This article was published 3 yearsago

In response to multiple reports of electric two wheelers spontaneously bursting into flames, from all across the country, Ola Electric has issued a recall 1,441 vehicles. All of these vehicles were of the same batch as the ones involved in recent incidents.

The move comes in obedience to Transport Minister Nitin Gadkari’s recent advice via Twitter to EV manufacturers to voluntarily recall batches containing faulty vehicles. Local EV startups, Okinawa and Pure EV, will also be recalling batches with vehicles involved in incidents.
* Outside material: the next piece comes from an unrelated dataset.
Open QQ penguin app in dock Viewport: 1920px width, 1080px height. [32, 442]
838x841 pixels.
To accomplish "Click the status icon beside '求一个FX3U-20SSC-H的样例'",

The company has maintained its defensive stance, stating that an investigation into the report found the incident to be an isolated one. However, they said, “As a pre-emptive measure we will be conducting a detailed diagnostic and health check of the scooters in that specific batch and therefore are issuing a voluntary recall of 1,441 vehicles. These scooters will be inspected by our service engineers and will go through a thorough diagnostics across all battery systems, thermal systems as well as the safety systems.”

Ola Electric and other EV startups have been in the news for all the wrong reasons over this past month, over a Guwahati incident involving one of their scooters, which caught fire spontaneously. Multiple reports have been piling in from all across the nation, with some unfortunately, involving civilian fatalities.

Nitin Gadkari, in his twitter thread, assured the nation of the government’s pursuit of solution,  promising strict action against negligent EV manufacturers. The statement seems to have promoted a mass recall, with Okinawa Autotech and PureEV recalling 3,000 and 2,000 units respectively.